Achieving equitable outcomes for Māori and Pacific Island peoples is of critical importance; therefore, there is ongoing evaluation of the Whānau Pakari programme in this regard. Our most recent research can perhaps provide some more context to this review. A study of 64 in-depth interviews with equal numbers of Māori and non-Māori families has since shown that inequities in programme engagement for Māori were due to substantial upstream socioeconomic barriers, and a distrust of health services due to historical experiences of care elsewhere in the system. By contrast, Whānau Pakari was considered to be culturally appropriate by participants. Respectful and appropriate care with an emphasis on positive relationship-building may be a way to partially mitigate these upstream effects, although it was acknowledged that this was not always sufficient to retain families who were dealing with multiple complex challenges [10, 11].

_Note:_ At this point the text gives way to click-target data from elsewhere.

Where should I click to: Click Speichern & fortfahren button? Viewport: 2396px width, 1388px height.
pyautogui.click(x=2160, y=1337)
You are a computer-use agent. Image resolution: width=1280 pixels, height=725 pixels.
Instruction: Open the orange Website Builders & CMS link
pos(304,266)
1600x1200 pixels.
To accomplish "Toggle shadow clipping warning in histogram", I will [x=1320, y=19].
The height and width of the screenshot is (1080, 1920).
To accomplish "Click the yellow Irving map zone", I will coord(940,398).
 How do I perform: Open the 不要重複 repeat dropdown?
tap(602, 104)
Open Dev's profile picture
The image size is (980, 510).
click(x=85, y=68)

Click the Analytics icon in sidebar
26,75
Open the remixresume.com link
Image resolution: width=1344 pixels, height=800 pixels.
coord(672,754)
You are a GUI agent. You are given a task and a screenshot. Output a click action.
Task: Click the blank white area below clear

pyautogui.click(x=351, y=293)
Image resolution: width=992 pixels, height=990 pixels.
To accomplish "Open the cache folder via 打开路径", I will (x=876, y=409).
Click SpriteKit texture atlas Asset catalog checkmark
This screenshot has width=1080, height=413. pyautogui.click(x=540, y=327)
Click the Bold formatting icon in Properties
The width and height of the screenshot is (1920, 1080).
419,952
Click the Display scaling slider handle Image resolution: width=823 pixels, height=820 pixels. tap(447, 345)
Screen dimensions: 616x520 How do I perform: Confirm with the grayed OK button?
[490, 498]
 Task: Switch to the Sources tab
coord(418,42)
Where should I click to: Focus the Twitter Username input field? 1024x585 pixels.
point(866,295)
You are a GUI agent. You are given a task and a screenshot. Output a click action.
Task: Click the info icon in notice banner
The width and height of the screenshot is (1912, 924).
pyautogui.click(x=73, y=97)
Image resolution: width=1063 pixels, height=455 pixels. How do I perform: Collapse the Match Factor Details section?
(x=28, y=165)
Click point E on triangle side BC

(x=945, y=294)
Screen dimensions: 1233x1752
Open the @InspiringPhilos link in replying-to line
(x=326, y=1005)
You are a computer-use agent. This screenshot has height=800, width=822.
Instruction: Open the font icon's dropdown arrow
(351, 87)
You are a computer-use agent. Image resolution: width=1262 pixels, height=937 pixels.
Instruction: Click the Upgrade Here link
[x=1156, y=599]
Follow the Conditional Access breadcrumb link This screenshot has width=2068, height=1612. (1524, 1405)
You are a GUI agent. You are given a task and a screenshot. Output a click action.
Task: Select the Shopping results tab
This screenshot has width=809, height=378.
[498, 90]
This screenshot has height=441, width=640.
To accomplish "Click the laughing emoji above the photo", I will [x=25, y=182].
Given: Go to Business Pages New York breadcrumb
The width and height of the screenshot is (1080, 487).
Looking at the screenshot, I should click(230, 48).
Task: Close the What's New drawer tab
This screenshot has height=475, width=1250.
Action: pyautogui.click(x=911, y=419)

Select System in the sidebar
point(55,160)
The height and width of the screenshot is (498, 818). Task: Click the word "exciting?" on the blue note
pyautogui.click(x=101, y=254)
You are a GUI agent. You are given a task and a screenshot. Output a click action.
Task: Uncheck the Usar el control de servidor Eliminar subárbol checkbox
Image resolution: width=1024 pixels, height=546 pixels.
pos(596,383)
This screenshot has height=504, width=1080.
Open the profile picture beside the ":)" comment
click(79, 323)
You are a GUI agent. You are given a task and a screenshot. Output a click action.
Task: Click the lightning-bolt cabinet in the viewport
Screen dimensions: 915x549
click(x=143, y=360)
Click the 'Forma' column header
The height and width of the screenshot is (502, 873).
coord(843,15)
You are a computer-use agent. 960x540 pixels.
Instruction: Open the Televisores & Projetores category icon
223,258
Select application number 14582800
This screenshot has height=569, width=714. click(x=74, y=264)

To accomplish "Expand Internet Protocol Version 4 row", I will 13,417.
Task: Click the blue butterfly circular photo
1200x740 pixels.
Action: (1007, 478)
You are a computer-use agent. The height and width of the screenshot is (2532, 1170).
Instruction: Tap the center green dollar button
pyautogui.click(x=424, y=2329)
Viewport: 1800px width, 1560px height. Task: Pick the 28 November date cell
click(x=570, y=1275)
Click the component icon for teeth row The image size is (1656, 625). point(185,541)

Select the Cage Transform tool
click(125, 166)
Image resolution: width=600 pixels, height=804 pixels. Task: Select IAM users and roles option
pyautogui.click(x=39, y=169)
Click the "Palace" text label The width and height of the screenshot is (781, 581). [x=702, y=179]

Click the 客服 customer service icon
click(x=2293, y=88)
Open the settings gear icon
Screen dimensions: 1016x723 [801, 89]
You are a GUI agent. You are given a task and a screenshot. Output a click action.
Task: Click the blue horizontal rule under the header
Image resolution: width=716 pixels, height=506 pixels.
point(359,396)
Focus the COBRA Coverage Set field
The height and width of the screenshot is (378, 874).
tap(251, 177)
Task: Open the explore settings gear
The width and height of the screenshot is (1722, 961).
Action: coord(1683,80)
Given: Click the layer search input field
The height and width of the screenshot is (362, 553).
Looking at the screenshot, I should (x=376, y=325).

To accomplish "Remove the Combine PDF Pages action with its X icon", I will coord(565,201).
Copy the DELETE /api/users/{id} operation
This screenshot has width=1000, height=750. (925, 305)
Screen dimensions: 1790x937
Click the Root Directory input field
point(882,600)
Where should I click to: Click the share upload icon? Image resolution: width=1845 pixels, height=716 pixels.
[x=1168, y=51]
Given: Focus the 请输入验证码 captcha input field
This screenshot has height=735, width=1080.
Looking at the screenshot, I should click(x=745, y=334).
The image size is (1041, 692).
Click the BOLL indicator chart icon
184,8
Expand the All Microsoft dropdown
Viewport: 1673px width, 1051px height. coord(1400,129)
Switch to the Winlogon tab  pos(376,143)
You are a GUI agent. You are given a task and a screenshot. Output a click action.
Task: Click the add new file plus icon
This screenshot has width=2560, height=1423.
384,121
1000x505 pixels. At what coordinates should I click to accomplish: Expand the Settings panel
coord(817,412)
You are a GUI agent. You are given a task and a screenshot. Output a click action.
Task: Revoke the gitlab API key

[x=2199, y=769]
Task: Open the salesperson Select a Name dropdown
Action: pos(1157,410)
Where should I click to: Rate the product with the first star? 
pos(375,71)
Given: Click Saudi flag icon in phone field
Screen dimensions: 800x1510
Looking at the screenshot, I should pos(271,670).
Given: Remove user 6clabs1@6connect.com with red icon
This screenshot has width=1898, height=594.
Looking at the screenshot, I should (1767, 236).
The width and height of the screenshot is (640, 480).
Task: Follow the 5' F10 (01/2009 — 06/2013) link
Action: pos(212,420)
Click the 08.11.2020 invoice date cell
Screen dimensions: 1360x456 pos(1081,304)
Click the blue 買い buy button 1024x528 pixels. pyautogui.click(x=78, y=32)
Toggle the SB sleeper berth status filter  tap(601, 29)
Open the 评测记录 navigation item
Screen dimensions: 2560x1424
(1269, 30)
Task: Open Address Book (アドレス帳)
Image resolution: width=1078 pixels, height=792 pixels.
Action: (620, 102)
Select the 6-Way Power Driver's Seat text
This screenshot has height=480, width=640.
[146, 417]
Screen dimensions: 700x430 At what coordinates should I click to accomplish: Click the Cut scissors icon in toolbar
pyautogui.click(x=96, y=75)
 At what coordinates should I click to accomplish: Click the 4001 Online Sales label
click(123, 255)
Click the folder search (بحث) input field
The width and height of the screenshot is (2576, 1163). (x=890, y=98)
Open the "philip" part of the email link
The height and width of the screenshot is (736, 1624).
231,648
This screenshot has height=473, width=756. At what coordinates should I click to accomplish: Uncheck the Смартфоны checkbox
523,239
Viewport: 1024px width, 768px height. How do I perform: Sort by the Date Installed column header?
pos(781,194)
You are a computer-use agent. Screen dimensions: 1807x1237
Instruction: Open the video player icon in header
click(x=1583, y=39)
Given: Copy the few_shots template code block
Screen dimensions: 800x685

We propose there is a risk with systematic reviews that the context of trials is lost without acknowledging the associated body of literature for programmes that refer to the ongoing commitment to communities and groups most affected by obesity, especially when mixed-methods research is being undertaken. The Preferred Reporting Items for Systematic reviews and Meta-analyses (PRISMA) reporting standards reference ‘context’ in terms of the circumstances requiring the review itself, rather than referencing the contexts of studies included in the review [12]. The PRISMA extension for Complex Interventions includes the elements of ‘time’ and ‘setting’ [13], but this still does not account for the supporting information found in the wider body of associated literature that is presently not captured in systematic reviews of intervention trials. Alternative systematic review methods, such as realist synthesis or meta-ethnography, may allow for exploration of context throughout the review [1] and may allow for the inclusion of supporting literature.

Finally, we agree that co-designed and community-partnered interventions are likely to produce more positive outcomes for those who are most affected by obesity. A multipronged approach to address health system access barriers upstream is also required to reduce inequities in attendance and outcome for Māori and Pacific Island peoples. Interventions such as those described in Littlewood et al.’s systematic review may be culturally tailored, appropriate, co-designed, and culturally safe; yet, if upstream determinants of health and wider socioeconomic disparities are not addressed, it is likely that inequities in outcome and engagement for Māori and Pacific Island peoples will continue to persist [10, 11].